Merge pull request #275011 from dramasamy/fixnaks

American-Dipper · web-flow · commit b12d1a47288d · 2024-05-10T14:17:39.000-07:00
NAKS to NKS, and title fix
diff --git a/articles/operator-nexus/concepts-nexus-kubernetes-placement.md b/articles/operator-nexus/concepts-nexus-kubernetes-placement.md
@@ -9,24 +9,24 @@ ms.date: 04/19/2024
 ms.custom: template-concept
 ---
 
-# Background
+# Resource placement in Azure Operator Nexus Kubernetes
 
 Operator Nexus instances are deployed at the customer premises. Each instance
 comprises one or more racks of bare metal servers.
 
-When a user creates a Nexus Kubernetes Cluster (NAKS), they specify a count and
+When a user creates a Nexus Kubernetes Cluster (NKS), they specify a count and
 a [stock keeping unit](./reference-nexus-kubernetes-cluster-sku.md) (SKU) for
 virtual machines (VM) that make up the Kubernetes Control Plane and one or more
 Agent Pools. Agent Pools are the set of Worker Nodes on which a customer's
 containerized network functions run.
 
 The Nexus platform is responsible for deciding the bare metal server on which
-each NAKS VM launches.
+each NKS VM launches.
 
-## How the Nexus Platform Schedules a NAKS VM
+## How the Nexus platform schedules a Nexus Kubernetes Cluster VM
 
 Nexus first identifies the set of potential bare metal servers that meet all of
-the resource requirements of the NAKS VM SKU. For example, if the user
+the resource requirements of the NKS VM SKU. For example, if the user
 specified an `NC_G48_224_v1` VM SKU for their agent pool, Nexus collects the
 bare metal servers that have available capacity for 48 vCPU, 224Gi of RAM, etc.
 
@@ -35,39 +35,39 @@ Plane being scheduled. If this field isn't empty, Nexus filters the list of
 potential bare metal servers to only those servers in the specified
 availability zones (racks). This behavior is a *hard scheduling constraint*. If
 there's no bare metal servers in the filtered list, Nexus *doesn't schedule*
-the NAKS VM and the cluster fails to provision.

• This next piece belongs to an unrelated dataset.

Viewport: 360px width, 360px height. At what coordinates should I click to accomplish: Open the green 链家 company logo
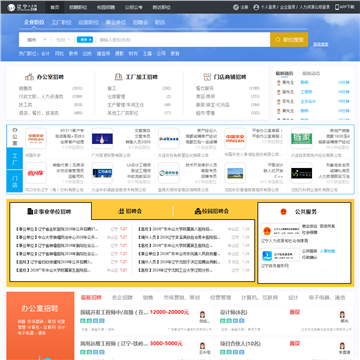point(301,138)
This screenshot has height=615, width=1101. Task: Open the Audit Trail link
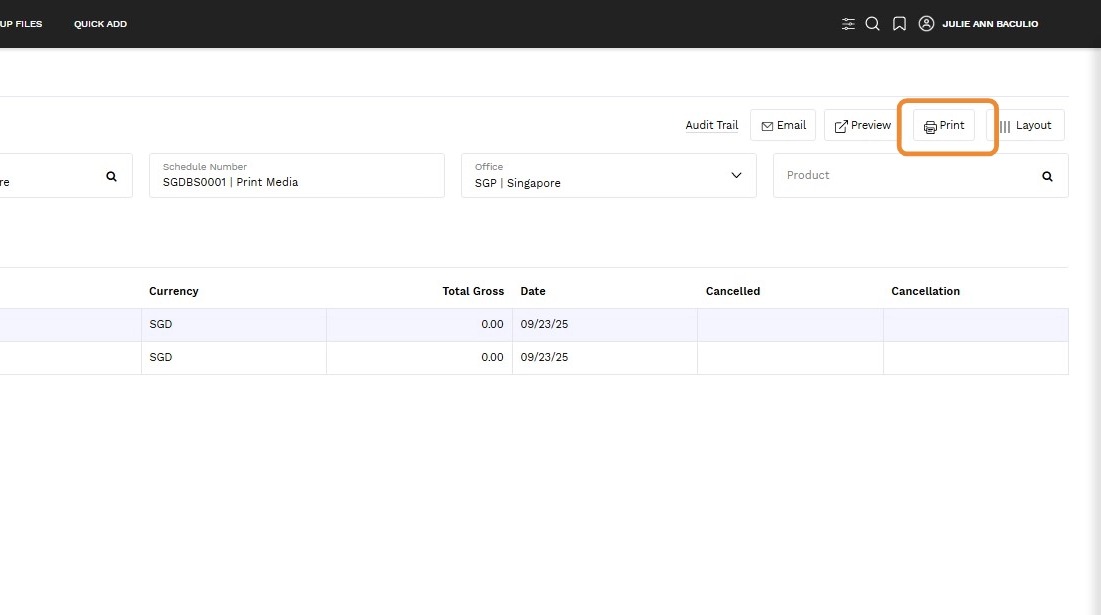tap(711, 126)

+the NKS VM and the cluster fails to provision.
 
 Once Nexus identifies a list of potential bare metal servers on which to place
-the NAKS VM, Nexus then picks one of the bare metal servers after applying the
+the NKS VM, Nexus then picks one of the bare metal servers after applying the
 following sorting rules:
 
-1. Prefer bare metal servers in availability zones (racks) that don't have NAKS
-   VMs from this NAKS Cluster. In other words, *spread the NAKS VMs for a NAKS
+1. Prefer bare metal servers in availability zones (racks) that don't have NKS
+   VMs from this NKS Cluster. In other words, *spread the NKS VMs for an NKS
    Cluster across availability zones*.
 
 1. Prefer bare metal servers within a single availability zone (rack) that
-   don't have other NAKS VMs from the same NAKS Cluster. In other words,
-   *spread the NAKS VMs for a NAKS Cluster across bare metal servers within an
+   don't have other NKS VMs from the same NKS Cluster. In other words,
+   *spread the NKS VMs for an NKS Cluster across bare metal servers within an
    availability zone*.
 
-1. If the NAKS VM SKU is either `NC_G48_224_v1` or `NC_P46_224_v1`, prefer
+1. If the NKS VM SKU is either `NC_G48_224_v1` or `NC_P46_224_v1`, prefer
    bare metal servers that already house `NC_G48_224_v1` or `NC_P46_224_v1`
-   NAKS VMs from other NAKS Clusters. In other words, *group the extra-large
-   VMs from different NAKS Clusters on the same bare metal servers*. This rule
+   NKS VMs from other NKS Clusters. In other words, *group the extra-large
+   VMs from different NKS Clusters on the same bare metal servers*. This rule
    "bin packs" the extra-large VMs in order to reduce fragmentation of the
    available compute resources.
 
-## Example Placement Scenarios
+## Example placement scenarios
 
 The following sections highlight behavior that Nexus users should expect
-when creating NAKS Clusters against an Operator Nexus environment.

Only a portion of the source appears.